サントリー「伊右衛門」で「源流調達」の取り組み強化 一番茶から秋冬番までの全茶期を活用した商品設計

飲料カテゴリーのなかでも緑茶飲料はかなりのボリュームを占めるまでになった。以前は競合として快く思っていなかった茶業界だが、今では茶農家も茶畑の作業などではペットボトルのお茶は欠かせない。

一方、メーカーも安定した原料調達先として生産者との関係性を重視するようになっている。

「伊右衛門」を展開するサントリー食品インターナショナルは、「全茶期を活用した商品設計」や「源流調達」の取り組みを通じて生産者との連携を深めている。

河野悦郎サプライチェーン本部原料部部長、三宅克幸SBFジャパンブランド開発事業部課長に原料調達の現状を聞いた。

サントリー食品インターナショナルの河野悦郎サプライチェーン本部原料部部長(右)、三宅克幸SBFジャパンブランド開発事業部課長 - 食品新聞 WEB版(食品新聞社)
サントリー食品インターナショナルの河野悦郎サプライチェーン本部原料部部長(右)、三宅克幸SBFジャパンブランド開発事業部課長

ーー「一番茶から秋冬番までの全茶期を活用した商品設計をしている」ということですが、具体的には何をしているのでしょうか。

三宅 「伊右衛門」はどんな味わいであるべきなのか、その味わいを実現するためには、どんな品種でいつの茶期の原料茶葉が必要なのかが考え方の基本。一番茶は味の決め手になるものなのでかなりの量を使うが、一番茶だけで味が決まるわけではなく、2番茶以降秋冬番までを使うことを意識している。

また契約農家さんと、茶商さんを通じて茶市場から買う割合も考慮するし、全体のスケジュール感からいうと、常に翌年ないしは翌々年には、どういう味わいがお客様に対してベストなのかの消費者調査を続け、その結果を福寿園さま、弊社の商品開発部と原料部で常に共有し、調達計画はどうあるべきかなどを密な連携を取りながら議論している。
 
ーー静岡はやぶきた一辺倒ですが、鹿児島にはいろんな品種があります。品種にもこだわっていますか。
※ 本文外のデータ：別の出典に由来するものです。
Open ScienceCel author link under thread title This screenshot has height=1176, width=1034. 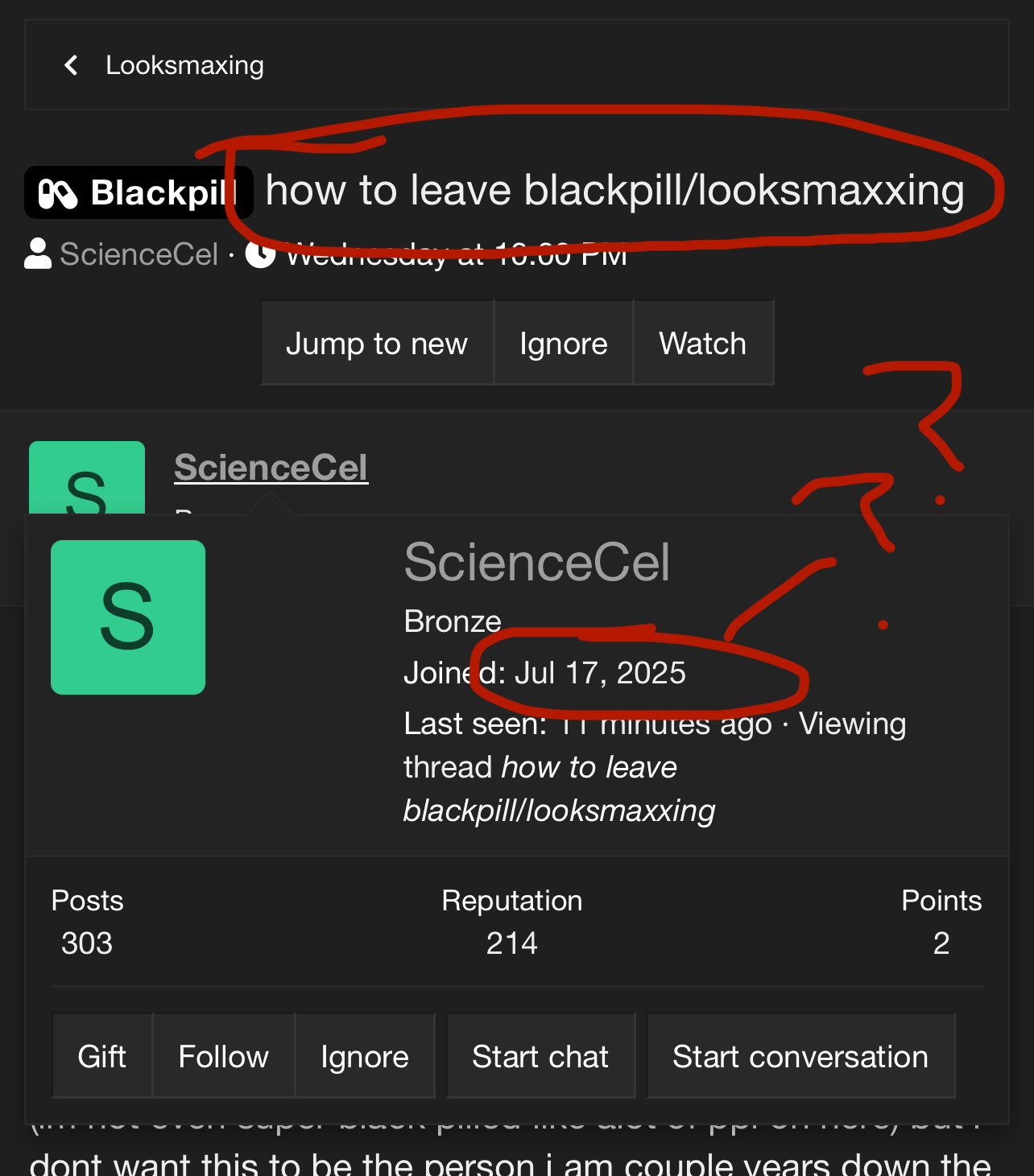pyautogui.click(x=139, y=254)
河野 品種にこだわるという考え方ではなく、伊右衛門で求める味わいを作るために、様々な茶種・茶期を組み合わせて商品の味わいを実現できる茶葉を調達している。

三宅 まさにそこが、弊社の商品開発部と福寿園さまの茶匠との議論になるところだと思う。私はマーケティングの部署だが、理想の味を作りたいという思いをマーケティングと商品開発部で議論し、その味を作るにはどんな品種・茶期であるべきなのかを福寿園さまと弊社の原料部ですり合わせを行い調達につなげている。

河野 味わいのなかに、特定の品種を使わないということになると、契約農家さんは困ってしまうので、生産者の置かれている現状も考え、契約農家で生産した茶葉はしっかり組み込んで味作りをしていこうという議論を毎年重ねている。

三宅 マーケティングの立場からすれば、理想の味作りのため現状を無視することも理論上はあり得ると思うが、実際は茶農家さんとの共存共栄の中で現状無視はあり得ず、このお茶は絶対に使うと決めて調達する部分もある。
 
ーー生産者は、一番茶ではキロ当たり最低2000円は欲しいのではないか。でも2000円の荒茶はドリンク原料としてはかなり高いのでは?

河野 われわれ調達の考え方は“一番茶をいくらで買う”とか“二番茶ならいくらだ”ではなく、農家さんが茶農を安定的に継続していくために必要な経費を参考に、それに応じて価格を決める形にさせていただいている。茶市場で取引をする農家さんの目標価格とは全く別のところでの取り組みとなっている。
 
ーー契約農家さんの話ですね。

河野 2015年から契約の取り組みが始まり、今年で8年目となるが毎年扱い量は増えている。

茶市場は相場取引となり茶価が安定しない上、茶価の低迷も続いていることから、自分の息子には継がせたくないと茶農家さんがおっしゃっているのを聞いたのがきっかけだった。

われわれとの取り組みに茶園全部をシフトした農家さんもいらっしゃるので、農家さんにとっては売りたい相手になっているのかなと思う。概念的には契約による調達ではなく、より源流に遡った調達をするという意味で「源流調達」という言葉を使っている。

三宅 マーケティング事業部のメンバーも昨年、源流調達の農家さんのところに行った。来年は皆さんの作った茶葉でこんな伊右衛門を作ろうと考えているなどの説明をし、農家さんからは直面している課題や、どんな思いでお茶を作っているかという話を直接聞け、すごくいい経験になった。メーカーと生産者が思いを一つにして商品を開発していく、とても意味のある活動だと私は感じている。
 
ーー源流調達で全量を確保することはありえますか。

河野 茶市場から全く買わないということは現時点では考えにくい。ただ、将来的に市場の価格が低迷して放棄茶園が増え必要量の確保が難しくなれば、そういうことも考えざるを得なくなるだろう。茶農家さんの経営が立ち行かなくなれば、伊右衛門の継続も難しくなることから、共存共栄は極めて大きなテーマだと思っている。